Wilson v. State

609 S.E.2d 703 (2005) 271 Ga.App. 359

WILSON
v.
The STATE.

No. A05A0141.

Court of Appeals of Georgia.

January 21, 2005.

*704 James Millsaps, Covington, for Appellant.

Charles Wilson, S.E. Covington, pro se.

William Wynne, District Attorney, Robert Faircloth, Newton County Dist. Atty's Ofc., Covington, for Appellee.

PHIPPS, Judge.

Charles Wilson was convicted of possession of cocaine. With the assistance of his appointed trial lawyer, he moved for a new trial on the general grounds. After the trial court denied the motion, Wilson filed a notice of appeal pro se. With the assistance of a new attorney, he filed an appellate brief seeking to overturn his conviction based on claims that the evidence was insufficient to support the verdict and that his trial attorney was ineffective in, among other things, failing to raise a chain of custody objection to admission of the cocaine he allegedly possessed.[1] Although the evidence was sufficient, Wilson's conviction must be reversed due to the ineffective assistance of trial counsel. Remand for a hearing is unnecessary because the matter is determinable from the record.[2]

Wilson was Melody Thomason's boyfriend. Thomason was on probation for cocaine possession. On the night in question, Thomason's brother telephoned her probation officer to report his suspicion that Thomason and Wilson had gone to a motel to smoke crack cocaine. The probation officer and several City of Covington police officers investigated. After ascertaining that a room in the motel was registered to Thomason, the officers went to the room, identified themselves as police, and knocked loudly on the door. No one answered, so they obtained a key to the room. They attempted to enter but the door was latched. Thomason appeared at the door and unlatched it. Her hair was damp, and she told the officers that she had taken a shower. Wilson was lying on one of the beds in the room, pretending to be asleep.

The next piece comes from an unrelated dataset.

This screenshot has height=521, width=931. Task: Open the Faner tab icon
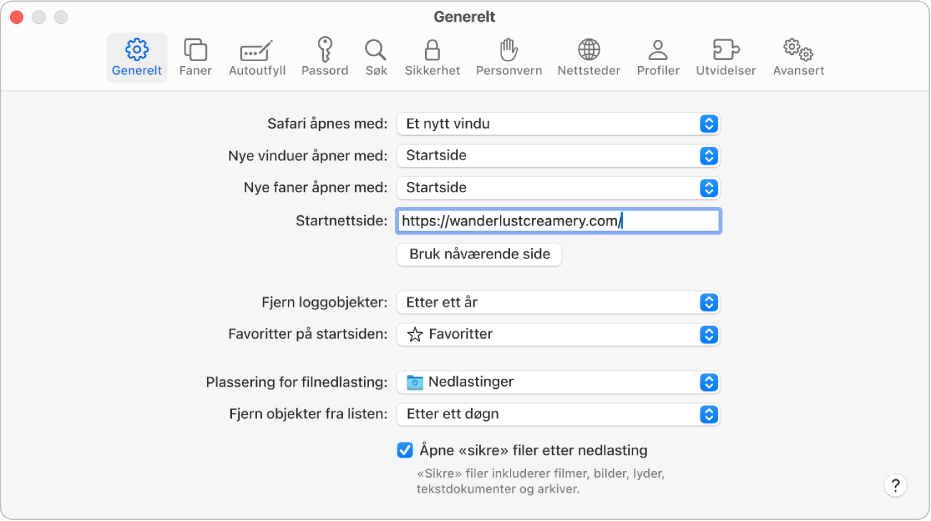click(195, 49)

Pursuant to Thomason's waiver of Fourth Amendment rights as a condition of probation, the officers searched the room. Officer George Cribbs searched the bathroom. He could tell the toilet had been flushed recently, because he could hear it running. On the shower floor, Cribbs found a wet white powdery substance that appeared to be cocaine. Cribbs retrieved the substance and put it on a piece of cardboard. On the bathtub counter near a coffee pot, Cribbs observed a small amount of powdery substance that also had the appearance of cocaine. He collected the substances found on the shower floor and bathroom counter, bagged them, and turned them over to Officer Donald Buckelew. Under the mattress of the bed on which Wilson was lying, officers found a crushed soft drink can. They suspected that the can had been used as a smoking device, because there were holes in the can; and on the can was a substance that had the appearance of cocaine residue. Thomason and Wilson were arrested and charged with possession of cocaine.

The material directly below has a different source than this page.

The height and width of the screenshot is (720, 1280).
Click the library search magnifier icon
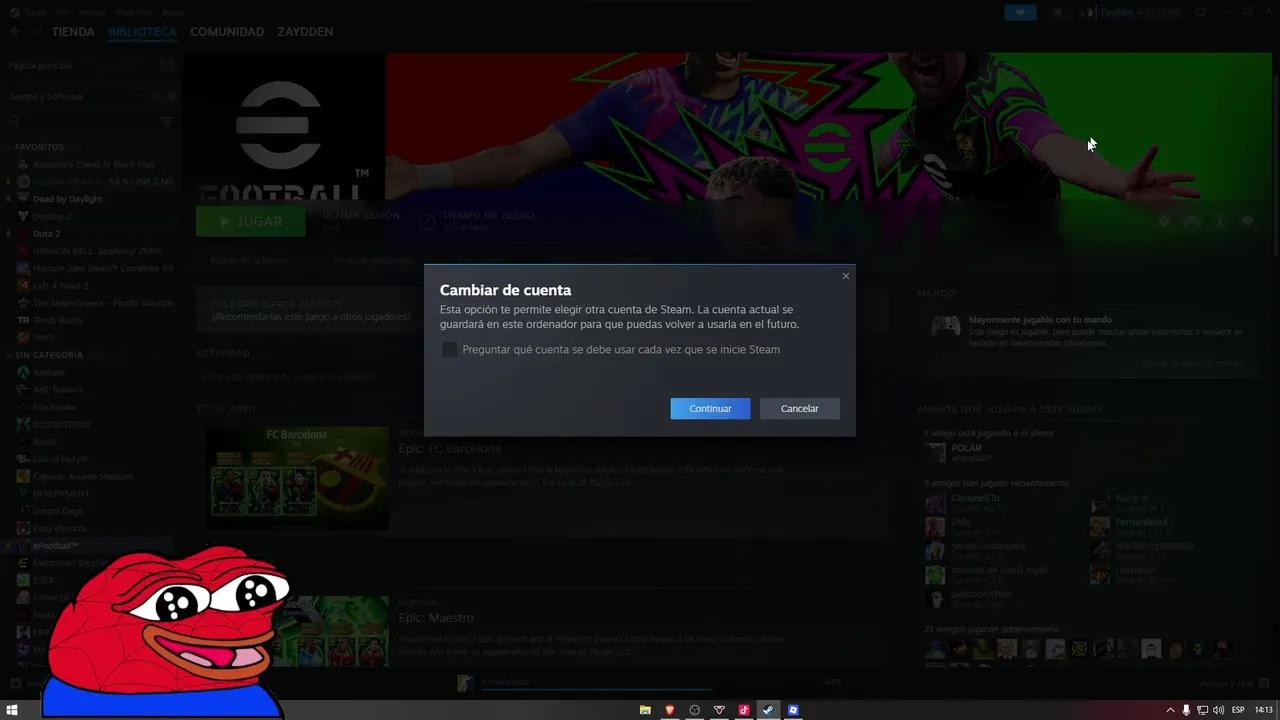tap(13, 120)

Buckelew put the substances from the shower floor and bathroom counter into two separate bags that were both placed in a larger plastic bag. The larger bag was admitted in evidence as state's Exhibit One. Buckelew testified that he had placed the two bags in a lock box at Covington police headquarters where they remained until they were taken to the Georgia Bureau of Investigation *705 crime lab. Buckelew further testified that the city police department's evidence technician had access to the lock box.

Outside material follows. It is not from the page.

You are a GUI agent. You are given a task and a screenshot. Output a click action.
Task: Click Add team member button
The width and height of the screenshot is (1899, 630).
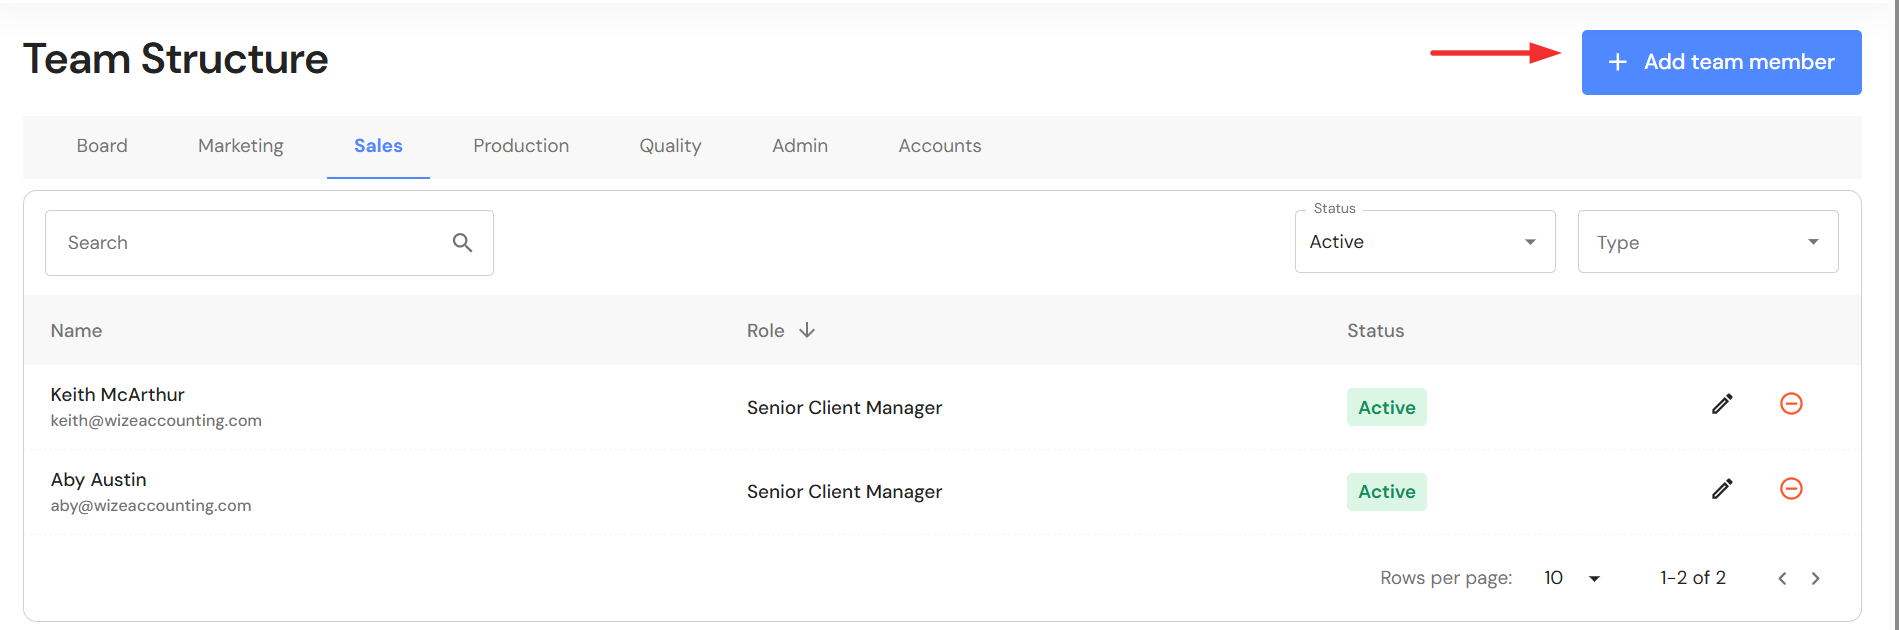click(1721, 62)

GBI crime lab forensic chemist Lynn Black identified two sealed bags in state's Exhibit One as those turned over to her for analysis. She was able to identify the exhibit because it bore a unique crime lab case number, and her initials were on the seal. A property sheet was attached to the envelope in which the state's exhibit was delivered to the crime lab, but Black testified that she did not see the sheet because "the people in the front office take care of that." Because the substance amounts in the two bags were so small, Black analyzed only the substance taken from the bathroom counter. She described it as a solid material residue that tested positive for cocaine.

As a result of the cocaine possession charge, Thomason's probation was revoked and she served over a year in prison. At Wilson's trial, she testified that she and Wilson had been smoking crack cocaine on the night in question. According to Thomason, the cocaine was procured by Wilson and remained in his control. Thomason testified that when the police knocked on the motel room door, Wilson went into the bathroom and disposed of a glass pipe they were using to smoke the cocaine by flushing it down the toilet. Due to this incident, Thomason was barred from having any contact with Wilson. As a result, by the time of Wilson's trial, she had a new boyfriend; and Wilson had stopped supporting her and their children.

Wilson did not testify. In closing argument, his attorney pointed out that Thomason had rented the motel room, that she had appeared at the door with wet hair, that she was on probation for a drug offense, that on the scene she had denied there were any drugs in the room, and that at trial she was angry with Wilson because their relationship had ended and he had quit paying child support. Counsel thus argued that Thomason's testimony was not sufficiently reliable to show beyond a reasonable doubt that Wilson was in possession of the cocaine.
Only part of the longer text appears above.